From Dish Nicole:

I have never claimed to be much of a baker, but I certainly do try. I also realize that some of the best recipes in the world have taken several attempts to perfect. My recent baking endeavor has proven to be a true labor of love as it took me several attempts to get everything to work together in perfect harmony. I was determined to prove to myself that not only could I make a cake that tastes amazing, but I wanted it to be equally as beautiful because it was for my dear friend, Dish Danielle’s, 30th birthday. I was given some valuable advice along the way from some very experienced cake makers which I will now share with you.
Ingredients for Aunt Em’s Vanilla cake:
1-3/4 cups plain cake flour, sifted
4 large eggs, at room temperature
1/2 cup whole milk, at room temperature
2 teaspoons vanilla extract
1-1/2 cups sugar
2 teaspoons baking powder
3/4 teaspoon salt
16 tablespoons (2 sticks) unsalted butter, softened but still cool, cut into 16 pieces
To start, adjust your oven rack to the lower-middle position and heat the oven to 350 degrees. Grease two 9” round cake pans and cover the bottoms with parchment paper or waxed paper. Grease the parchment rounds and dust the pans with flour, tapping out the excess. Once you have prepared all of that you should beat the eggs, milk, and vanilla with a fork in a small bowl; measure out 1 cup of this mixture and set aside. Combine the flour, sugar, baking powder, and salt in a large bowl. Beat the mixture at the lowest speed to blend, about 30 seconds.
With the mixer still running at the lowest speed, add the butter, one piece at a time; mix until the butter and flour begin to clump together and look like small pebbles the size of peas, 30 to 40 seconds after all the butter is added. Add the reserved 1 cup egg mixture and mix at the lowest speed until incorporated, 5 to 10 seconds. Increase the speed to medium-high and beat until light and fluffy, about 1 minute. Add the remaining egg mixture (about 1/2 cup) in a slow, steady stream, taking about 30 seconds. Stop the mixer and scrape the sides and bottom of the bowl with a rubber spatula. Beat at medium-high speed until thoroughly combined.
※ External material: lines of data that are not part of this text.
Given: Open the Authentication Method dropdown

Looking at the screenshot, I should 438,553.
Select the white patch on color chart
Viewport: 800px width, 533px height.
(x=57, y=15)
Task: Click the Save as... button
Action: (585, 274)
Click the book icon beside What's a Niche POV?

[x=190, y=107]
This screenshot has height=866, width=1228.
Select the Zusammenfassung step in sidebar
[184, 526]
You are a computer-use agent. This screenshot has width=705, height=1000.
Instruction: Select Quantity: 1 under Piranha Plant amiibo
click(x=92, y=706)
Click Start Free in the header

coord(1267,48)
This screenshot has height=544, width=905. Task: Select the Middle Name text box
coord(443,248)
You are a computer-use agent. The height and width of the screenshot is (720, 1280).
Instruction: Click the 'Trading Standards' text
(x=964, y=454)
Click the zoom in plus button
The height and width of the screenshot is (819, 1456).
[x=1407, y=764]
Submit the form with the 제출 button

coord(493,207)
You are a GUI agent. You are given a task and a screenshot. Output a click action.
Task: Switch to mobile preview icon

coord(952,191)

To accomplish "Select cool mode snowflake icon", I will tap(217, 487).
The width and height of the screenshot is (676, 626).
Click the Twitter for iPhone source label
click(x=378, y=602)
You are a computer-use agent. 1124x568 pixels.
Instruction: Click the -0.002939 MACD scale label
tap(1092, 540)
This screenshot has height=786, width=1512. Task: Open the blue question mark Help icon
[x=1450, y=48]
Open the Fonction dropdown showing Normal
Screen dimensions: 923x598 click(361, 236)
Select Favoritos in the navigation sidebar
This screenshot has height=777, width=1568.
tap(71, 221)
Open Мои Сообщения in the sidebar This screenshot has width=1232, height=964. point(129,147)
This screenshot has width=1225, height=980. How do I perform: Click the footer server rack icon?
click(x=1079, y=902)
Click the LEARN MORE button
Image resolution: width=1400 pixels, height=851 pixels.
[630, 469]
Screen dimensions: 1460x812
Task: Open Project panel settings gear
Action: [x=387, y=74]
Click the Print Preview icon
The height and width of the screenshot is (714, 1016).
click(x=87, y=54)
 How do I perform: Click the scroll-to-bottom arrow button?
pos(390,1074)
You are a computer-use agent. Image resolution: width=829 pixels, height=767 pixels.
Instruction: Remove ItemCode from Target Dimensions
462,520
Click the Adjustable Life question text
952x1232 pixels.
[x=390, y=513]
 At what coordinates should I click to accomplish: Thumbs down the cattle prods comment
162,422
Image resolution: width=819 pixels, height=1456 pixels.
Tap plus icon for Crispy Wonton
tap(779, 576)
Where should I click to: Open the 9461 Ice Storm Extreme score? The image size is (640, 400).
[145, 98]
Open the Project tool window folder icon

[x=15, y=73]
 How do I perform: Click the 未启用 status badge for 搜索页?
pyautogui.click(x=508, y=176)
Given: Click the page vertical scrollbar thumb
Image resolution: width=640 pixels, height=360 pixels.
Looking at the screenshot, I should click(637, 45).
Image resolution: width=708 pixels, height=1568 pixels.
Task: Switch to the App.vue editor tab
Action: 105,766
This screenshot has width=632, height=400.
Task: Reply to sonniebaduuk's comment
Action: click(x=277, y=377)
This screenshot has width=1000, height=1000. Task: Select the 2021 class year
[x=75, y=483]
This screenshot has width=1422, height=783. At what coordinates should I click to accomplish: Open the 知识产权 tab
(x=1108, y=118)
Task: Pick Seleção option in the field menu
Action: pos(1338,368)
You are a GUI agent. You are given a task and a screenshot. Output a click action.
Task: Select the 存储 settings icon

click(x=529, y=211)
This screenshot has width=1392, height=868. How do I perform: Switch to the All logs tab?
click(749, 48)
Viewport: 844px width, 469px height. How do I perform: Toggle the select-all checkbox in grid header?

Next up you will need to divide the batter equally between the prepared cake pans, spreading all the way to the sides of the pans and smooth with a rubber spatula. Bake until the cake tops are light gold and a toothpick or thin skewer inserted in the centers comes out clean, 20 to 25 minutes (added an additional 5 minutes).

Set the cake pans aside to cool and on to the lemon filling.

The lemon filling is probably the easiest part of the cake but once you set it on the stove you have to watch it like a hawk. It heats up quickly and burns easily. I learned this the hard way. The lemon filling recipe can also be found in The Fannie Farmer Cookbook in the filling and frosting section.
Lemon filling ingredients:
1 cup sugar
2 1/2 tablespoons flour
1/4 cup lemon juice
Grated rind of two lemons
1 egg
1 tablespoons butter
Mix all the ingredients together in a heavy-bottomed pan.

Cook over moderate heat, stirring constantly, until thick and smooth. Cool before spreading between layers.

Now we are ready to make what I found the most challenging part of the cake, the frosting. I took a stab at making a 7 minute frosting that was recommended but I found that it came out to granular so I ended up making an adapted version that was given to me by my boyfriend’s mother. Here is what you will need:
Vanilla Frosting:
1 1/2 cups sugar
1/4 teaspoon cream of tartar
1/8 teaspoon salt
2 egg whites
2 teaspoons vanilla
5 teaspoons cold water
1 teaspoon corn syrup

Having patience is key, so start by mixing sugar, cream of tartar, salt, egg whites, water and corn syrup in a double boiler over simmering water (I used a sauce pan over another sauce pan). Beat steadily over low heat with electric beater until the frosting stands in peaks, about 5-7 minutes, no more. Remove from heat and continue to beat until cool and thick enough to spread. Add the vanilla before spreading.


I have to say, the cake was amazing and Danielle loved it. I already have a request for another friend’s birthday. Mission accomplished.